Golang Goroutines and Channels with Custom Types
In the previous post, we had a look at how to wait for goroutines to be finished before moving on. In this post, we'll have a look at using custom types with them. If you want to have a look at the Go Goroutine and channel basics, have a look at Goroutines, Channels and awaiting Asynchronously Operations in Go.
When using Goroutines and channels, chances are you want something to happen that is very specific to your program and not necesserily just a collection of numbers or strings.
I often use web crawling as an example, mostly because it's part of a project I'm working on. I crawl websites and either extract information or build some kind of error check or to ensure some output is as expected.

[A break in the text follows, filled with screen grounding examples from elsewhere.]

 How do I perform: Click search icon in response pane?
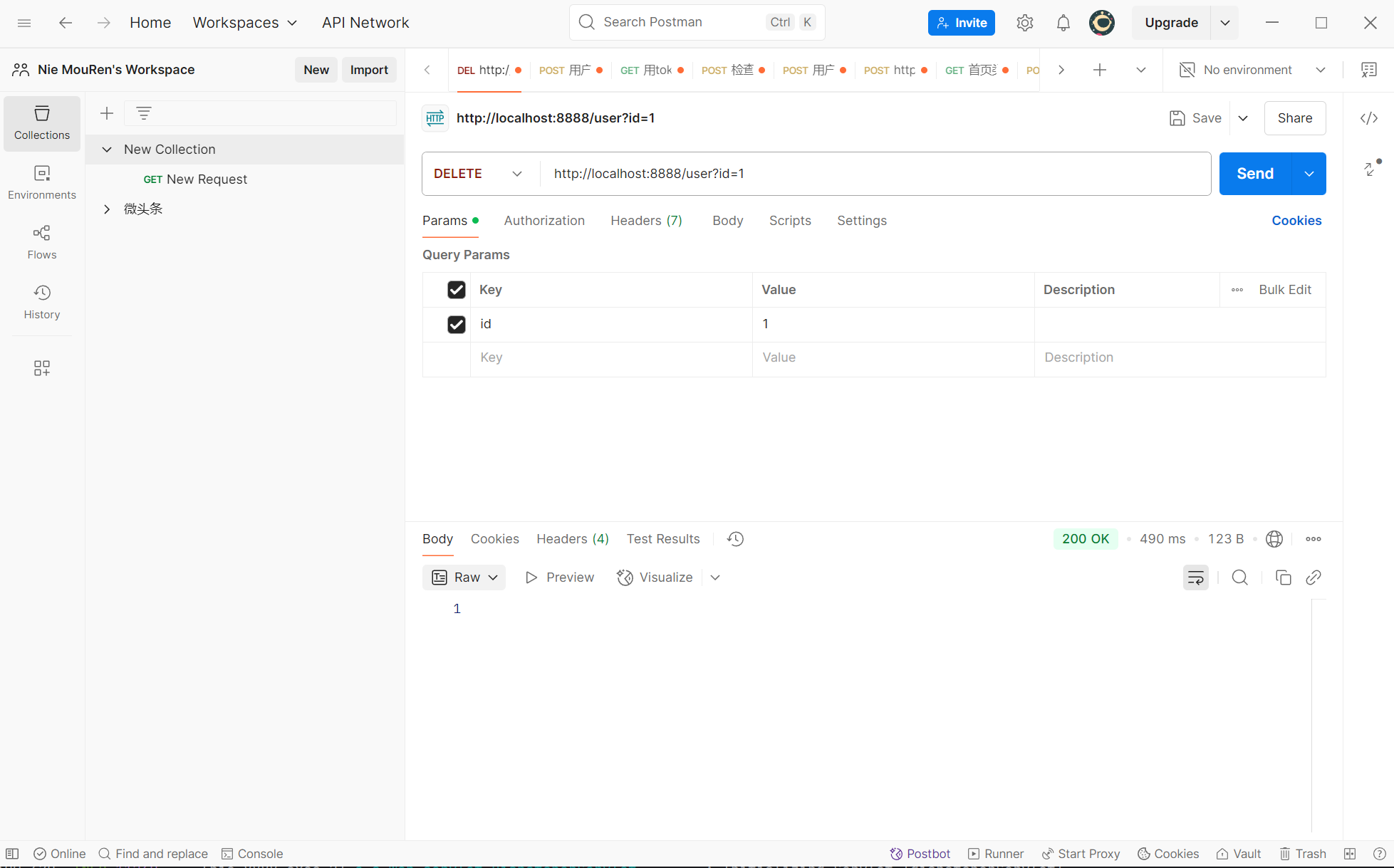tap(1239, 577)
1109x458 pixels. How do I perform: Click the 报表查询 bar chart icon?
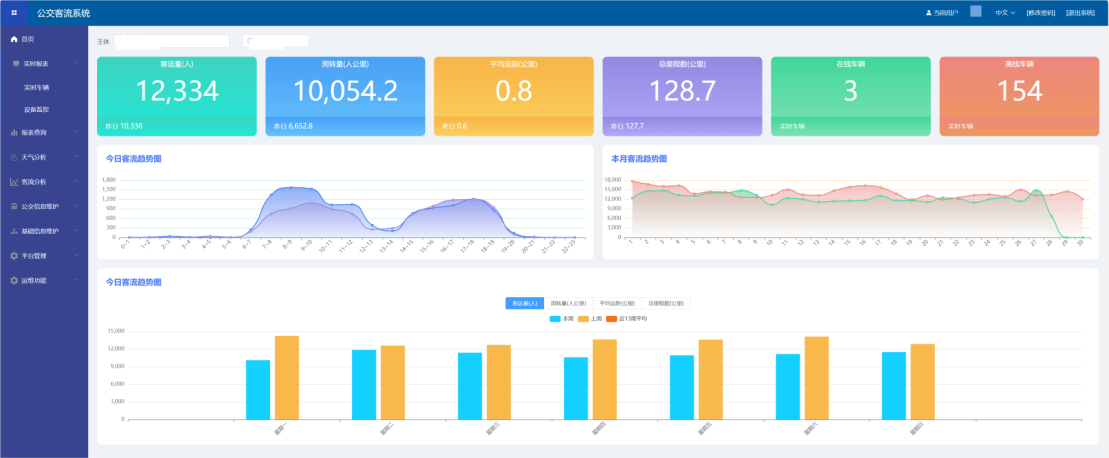tap(14, 132)
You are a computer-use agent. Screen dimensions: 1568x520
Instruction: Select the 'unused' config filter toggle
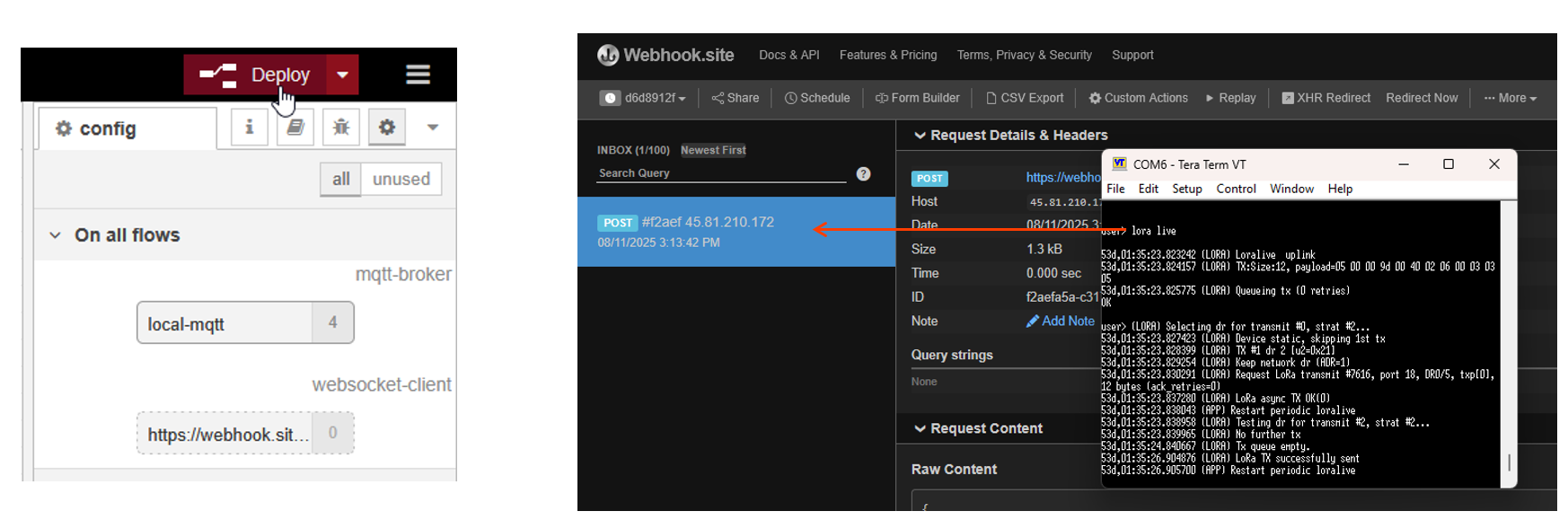(x=401, y=179)
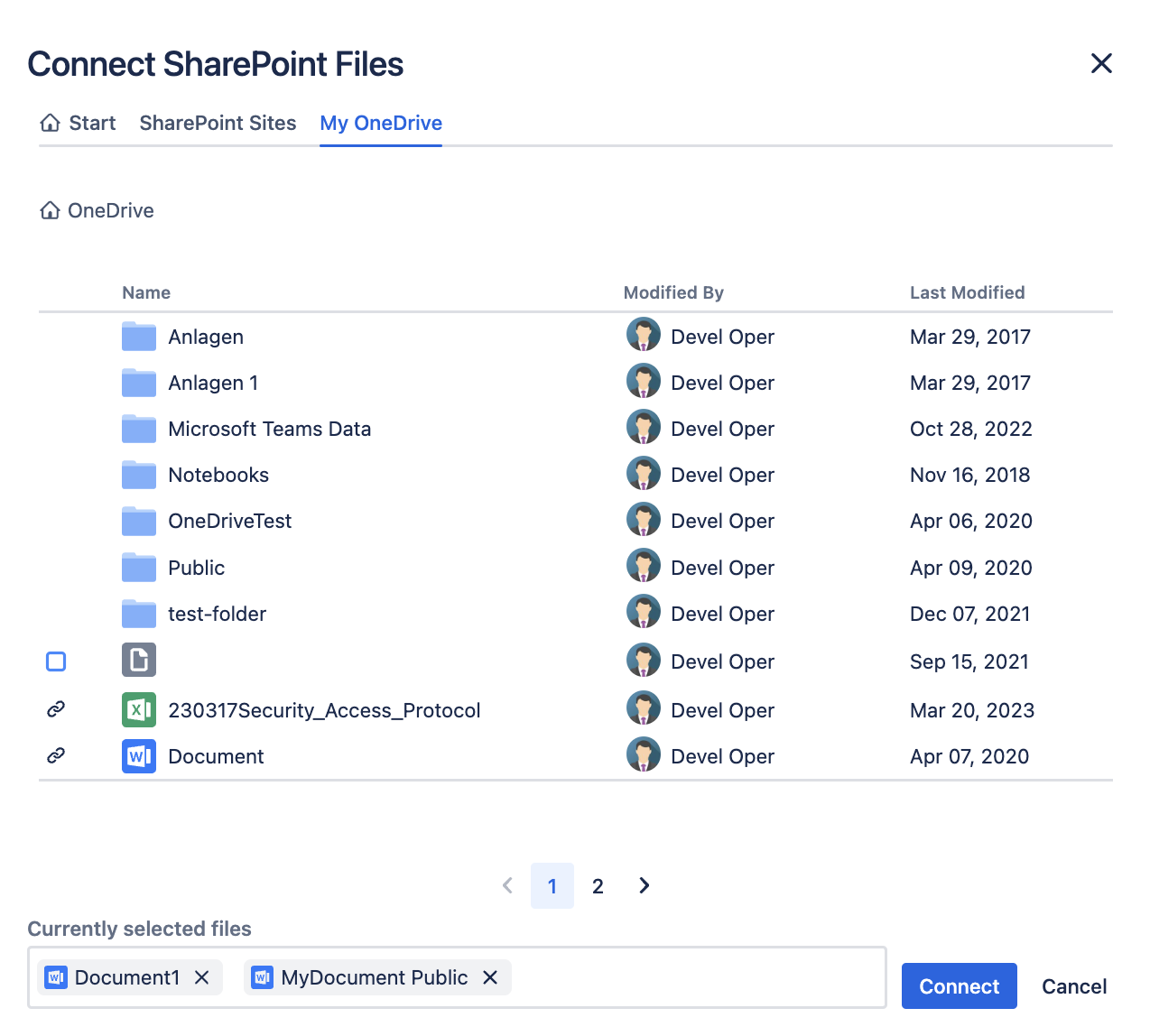Remove Document1 from selected files
The width and height of the screenshot is (1150, 1036).
[202, 977]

Using GoQuery to Crawl Multiple Pages Concurrently
The little program below will do the following:
- visit a page
- get the content of the
<title>
tag - get the content of the meta description
- print all pages information at once
All these actions will be performed for each of the elements in the urls
array, the code below is the simple version and does the crawling one page at a time:
package main
import (
"fmt"
"github.com/PuerkitoBio/goquery"
)
type PageMeta struct {
Title string `json:"title"`
MetaDescription string `json:"metaDescription"`
RequestURL string `json:"requestURL"`
}
func main() {
var results []PageMeta
urls := []string{
"https://jonathanmh.com",
"https://gegenwind.dk",
"http://photographerexcuses.com",
}
for _, element := range urls {
result := getMeta(element)
results = append(results, result)
}
fmt.Println(results)
}
func getMeta(URLString string) PageMeta {
fmt.Printf("STARTING %v\n", URLString)
doc, _ := goquery.NewDocument(URLString)
var myMeta = PageMeta{}
myMeta.RequestURL = doc.Url.String()
myMeta.Title = doc.Find("title").Contents().Text()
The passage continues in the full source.